How to calculate mutual information in PyTorch (differentiable estimator)

3.8k Views Asked by At

I am training a model with pytorch, where I need to calculate the degree of dependence between two tensors (let's say they are the two tensors each containing values very close to zero or one, e.g. v1 = [0.999, 0.998, 0.001, 0.98] and v2 = [0.97, 0.01, 0.997, 0.999]) as a part of my loss function. I am trying to calculate mutual information, but I can't find any mutual information estimation implementation in PyTorch. Has such a thing been provided anywhere?

3

There are 3 best solutions below

2
Umang Gupta On

Mutual information is defined for distribution and not individual points. So, I will write the next part assuming v1 and v2 are samples from a distribution, p. I will also take that you have n samples from p, n>1.

You want a method to estimate mutual information from samples. There are many ways to do this. One of the simplest ways to do this would be to use a non-parametric estimator like NPEET (https://github.com/gregversteeg/NPEET). It works with numpy (you can convert from torch to numpy for this). There are more involved parametric models for which you may be able to find implementation in pytorch (See https://arxiv.org/abs/1905.06922).

If you only have two vectors and want to compute a similarity measure, a dot product similarity would be more suitable than mutual information as there is no distribution.

Collected data:
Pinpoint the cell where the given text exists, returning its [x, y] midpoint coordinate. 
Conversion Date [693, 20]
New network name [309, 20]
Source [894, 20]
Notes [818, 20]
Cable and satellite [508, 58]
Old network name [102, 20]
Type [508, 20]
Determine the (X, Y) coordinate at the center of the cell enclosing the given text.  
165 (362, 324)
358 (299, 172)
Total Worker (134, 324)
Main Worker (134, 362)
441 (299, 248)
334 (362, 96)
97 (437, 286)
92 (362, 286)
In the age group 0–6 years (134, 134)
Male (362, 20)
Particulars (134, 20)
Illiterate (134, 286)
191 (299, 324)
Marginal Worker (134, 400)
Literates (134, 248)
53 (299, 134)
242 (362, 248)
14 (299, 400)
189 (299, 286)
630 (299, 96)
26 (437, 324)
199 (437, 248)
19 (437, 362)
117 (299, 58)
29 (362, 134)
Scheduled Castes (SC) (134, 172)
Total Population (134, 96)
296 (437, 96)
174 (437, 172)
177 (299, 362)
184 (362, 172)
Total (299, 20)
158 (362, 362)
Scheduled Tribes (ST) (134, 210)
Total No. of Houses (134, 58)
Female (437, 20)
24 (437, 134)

--

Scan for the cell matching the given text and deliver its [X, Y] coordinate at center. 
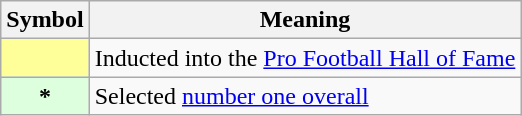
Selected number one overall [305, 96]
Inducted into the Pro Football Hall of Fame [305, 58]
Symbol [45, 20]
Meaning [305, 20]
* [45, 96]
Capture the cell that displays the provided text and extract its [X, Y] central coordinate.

# Given task A:
In the mutual information thread, which non-parametric estimator does the answer recommend as one of the simplest options?
# Given task B:
Pick up the mutual information thread after its final sentence and keep writing it.

# Final answer A:
NPEET

# Final answer B:
0
cut936 On

It is not provided in the official Pytorch code, but here is a pytorch implementation that uses kernel density estimation for the histogram approximation. Note that this method is fully-differentiable.

Alternatively, you can also use the differentiable histogram functions in Kornia to compute the MI metric yourself if you want more control for whatever reason.

0
Hello Worlds On

Torchmetrics has MutualInfoScore.

Example from their docs:

>>> import torch
>>> from torchmetrics.clustering import MutualInfoScore
>>> preds = torch.tensor([2, 1, 0, 1, 0])
>>> target = torch.tensor([0, 2, 1, 1, 0])
>>> mi_score = MutualInfoScore()
>>> mi_score(preds, target)
tensor(0.5004)

Functional:

>>> from torchmetrics.functional.clustering import mutual_info_score
>>> target = torch.tensor([0, 3, 2, 2, 1])
>>> preds = torch.tensor([1, 3, 2, 0, 1])
>>> mutual_info_score(preds, target)
tensor(1.0549)